For today’s challenge, we will start to explore a technique called data augmentation.
During the next days, I will explore Tensorflow for at least 1 hour per day and post the notebooks, data and models to this repository.
Today’s notebook is available here.
What’s data augmentation
Sometimes, we don’t have enough data to perfectly train a model.
Data augmentation is very useful in these cases. One of the data augmentation techniques used in Natural Language Processing is called subwords.
To better understand it, visit this link.
Get data and do imports
# imports
import tensorflow as tf
from tensorflow.keras.preprocessing.text import Tokenizer
from tensorflow.keras.preprocessing.sequence import pad_sequences
import matplotlib.pyplot as plt
import tensorflow_datasets as tfds
import numpy as np
import pandas as pd
# get data
!wget --no-check-certificate \
-O /tmp/sentiment.csv https://drive.google.com/uc?id=13ySLC_ue6Umt9RJYSeM2t-V0kCv-4C-P
# define get_data function
def get_data(path):
data = pd.read_csv(path, index_col=0)
return data
#get the data
data = get_data('/tmp/sentiment.csv')
# clone package repository
!git clone https://github.com/vallantin/atalaia.git
# navigate to atalaia directory
%cd atalaia
# install packages requirements
!pip install -r requirements.txt
# install package
!python setup.py install
# import it
from atalaia.atalaia import Atalaia
#def pre-process function
def preprocess(panda_series):
atalaia = Atalaia('en')
# lower case everyting and remove double spaces
panda_series = [atalaia.lower_remove_white(t) for t in panda_series]
# expand contractions
panda_series = [atalaia.expand_contractions(t) for t in panda_series]
# remove punctuation
panda_series = [atalaia.remove_punctuation(t) for t in panda_series]
# remove numbers
panda_series = [atalaia.remove_numbers(t) for t in panda_series]
# remove stopwords
panda_series = [atalaia.remove_stopwords(t) for t in panda_series]
# remove excessive spaces
panda_series = [atalaia.remove_excessive_spaces(t) for t in panda_series]
return panda_series
# preprocess it
preprocessed_text = preprocess(data.text)
Replace regular tokenizer with subwords tokenizer.

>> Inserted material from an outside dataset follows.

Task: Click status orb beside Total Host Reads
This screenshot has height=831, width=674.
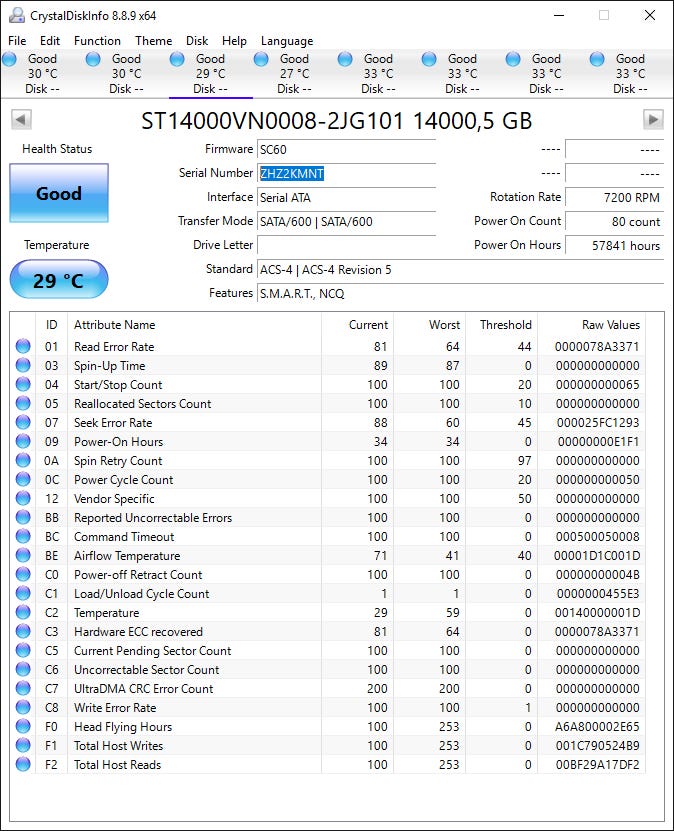Action: coord(23,765)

# get a smaller vocab size
vocab_size = 1000
# define the maximum size of a subword
sub_length = 5
# out of vocabulary replacement
oov_tok = "<OOV>"
import tensorflow_datasets as tfds
# start tokenize
tokenizer = Tokenizer(num_words=vocab_size,
oov_token=oov_tok)
tokenizer = tfds.features.text.SubwordTextEncoder.build_from_corpus(preprocessed_text,
vocab_size,
max_subword_length=sub_length)
# encode the whole dataset
encoded_texts = [tokenizer.encode(sentence) for sentence in preprocessed_text]
Visualize what’s happening:
# get the first encoded sentence to see what this tokenizer does
view = [tokenizer.decode([i]) for i in encoded_texts[0]]
view = ' '.join(view)
view
>> so there is no way for me plug it in here in us un less i go by con ver ter
Let’s pad everything and split into test and train. To keep things simple, we won’t try to balance the dataset this time.
# pad sequences and split into test and train
max_length = 100
trunc_type='post'
padding_type='post'
# Pad all sentences
sentences_padded = pad_sequences(encoded_texts,
maxlen=max_length,
padding=padding_type,
truncating=trunc_type)
# get the labels
labels = data.sentiment
# Separate out the sentences and labels into training and test sets
size = int(len(data.text) * 0.8)
X_train = sentences_padded[0:size]
X_test = sentences_padded[size:]
y_train = labels[0:size]
y_test = labels[size:]
# Convert labels to Numpy arrays
y_train = np.array(y_train)
y_test = np.array(y_test)
Finally, let’s get a smaller dimensional space and compile the model.
# Build network
embedding_dim = 16
model = tf.keras.Sequential([
tf.keras.layers.Embedding(vocab_size, embedding_dim, input_length=max_length),
tf.keras.layers.GlobalAveragePooling1D(),
tf.keras.layers.Dense(6, activation='relu'),
tf.keras.layers.Dense(1, activation='sigmoid')
])
model.compile(loss='binary_crossentropy',optimizer='adam',metrics=['accuracy'])
model.summary()
Train the model.
# train the model
num_epochs = 23
history = model.fit(X_train,
y_train,
epochs=num_epochs,
validation_data=(X_test, y_test))
Plot accuracy and loss.
def plots(history, string):
plt.plot(history.history[string])
plt.plot(history.history['val_'+string])
plt.xlabel("Epochs")
plt.ylabel(string)
plt.legend([string, 'val_'+string])
plt.show()
plots(history, "accuracy")
plots(history, "loss")
Check the loss and the accuracy:
accuracy = model.evaluate(X_test, y_test)[1]
print('Model accuracy is {:.2f}%'.format(accuracy*100))
>> 13/13 [==============================] - 0s 2ms/step - loss: 0.5193 - accuracy: 0.7845
>> Model accuracy is 78.45%